Bereiten Sie sich auf ein solch großes Spiel speziell vor?
Schmelzer: Gerade vor diesem Finale in Wembley, Deutschland – England, da wirst du mit Informationen überschüttet. Alle Geschichten werden rausgekramt. Klassiker, 1966 – das große Duell, das Stadion und vieles mehr. Hier muss ich genau filtern, was für die 90 Minuten wirklich wichtig ist. Das wird am Ende die Kunst sein. Ansonsten bereite ich mich genauso vor, wie immer in den letzten 25 Jahren.
Haben Sie schon mal aus Wembley kommentiert?
Schmelzer: Nein, das ist in der Tat das erste Mal. Ich war ein paar Mal im Stadion, auch 1996, als Deutschland gegen England das Halbfinale im Elfmeterschießen gewonnen hat. Damals war ich Assistent von Gerd Rubenbauer. Das wäre natürlich ein Wahnsinn, wenn sich der Kreis hier wieder schließen würde.
Jetzt sind Sie selbst Reporter. Den deutschen Halbfinalsieg gegen Frankreich im ZDF sahen zwölf Millionen Menschen. Sorgt das für zusätzlichen Druck?
Jetzt sind Sie selbst Reporter. Den deutschen Halbfinalsieg gegen Frankreich im ZDF sahen zwölf Millionen Menschen. Sorgt das für zusätzlichen Druck?
Schmelzer: 2011 beim Eröffnungsspiel der WM in Deutschland waren es über 13 Millionen, so ganz neu ist das also nicht. Der Slalom mit Maria Höfl-Riesch bei Olympia 2010 in Whistler hatte im zweiten Lauf auch fast elf Millionen Zuschauer. Ich kann die ja auch nicht anders behandeln, als wären es nur 10.000. Das ist immer gleich. Darüber nachdenken bei der Übertragung, ist der falsche Ansatz.

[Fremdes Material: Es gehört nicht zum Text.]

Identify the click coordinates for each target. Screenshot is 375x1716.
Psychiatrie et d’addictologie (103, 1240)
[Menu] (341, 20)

Wie gehen Sie mit Kritik um?
Schmelzer: Allgemein ist die Tendenz zum Nörgeln viel größer geworden, gerade über die sozialen Medien aus der Anonymität heraus. Beim Halbfinale Schweden – England haben sich Menschen beschwert, dass ich immer das Geburtsland Kosovo bei der Schwedin Asllani nennen würde. Dabei haben sie nur nicht richtig zugehört. Kosovare ist Asllanis Vorname. Sie heißt einfach so. Aber so ist das halt inzwischen: erst schimpfen, dann denken.

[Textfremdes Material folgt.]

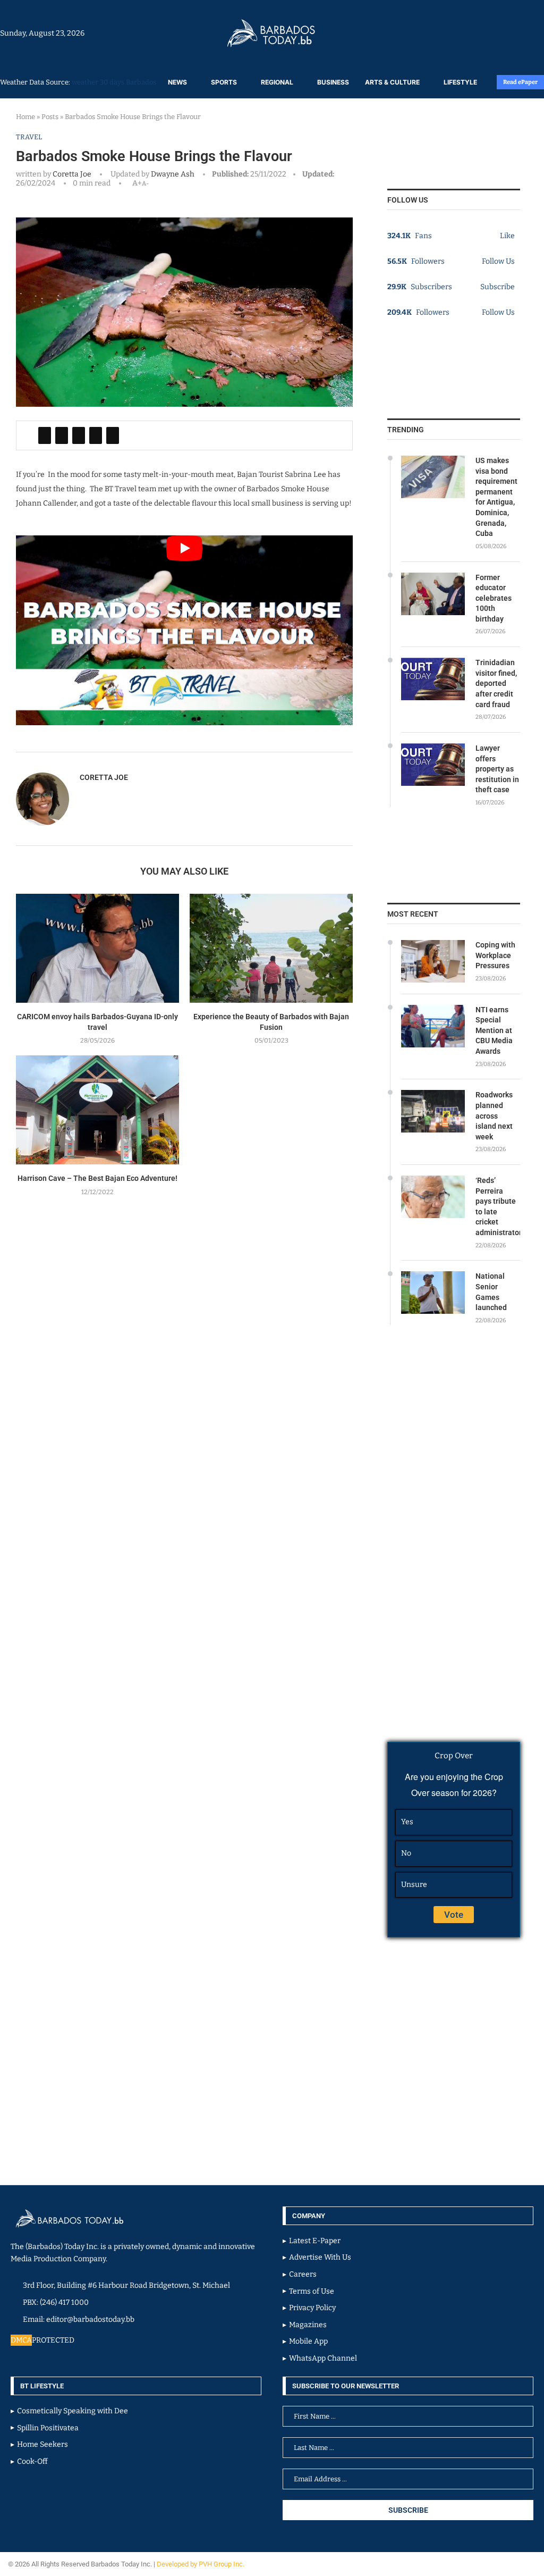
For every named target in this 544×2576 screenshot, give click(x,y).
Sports (224, 82)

Wie lautet Ihr Final-Tipp?
Schmelzer: Ich hoffe auf ein spannendes Spiel, keine frühe Entscheidung, am liebsten ein Elfmeterschießen, da gibt es nämlich tolle Geschichten …
Nationalspielerin Melanie Leupolz aus Wangen ist schwanger. Wird sie wieder zurückkommen?
Schmelzer: Von ihr habe ich gehört, dass sie in engem Kontakt zur Mannschaft steht, wohl auch zum Finale kommen will. Ich hoffe sehr, dass sie es schafft, ihre Rolle auf dem Platz wieder einzunehmen.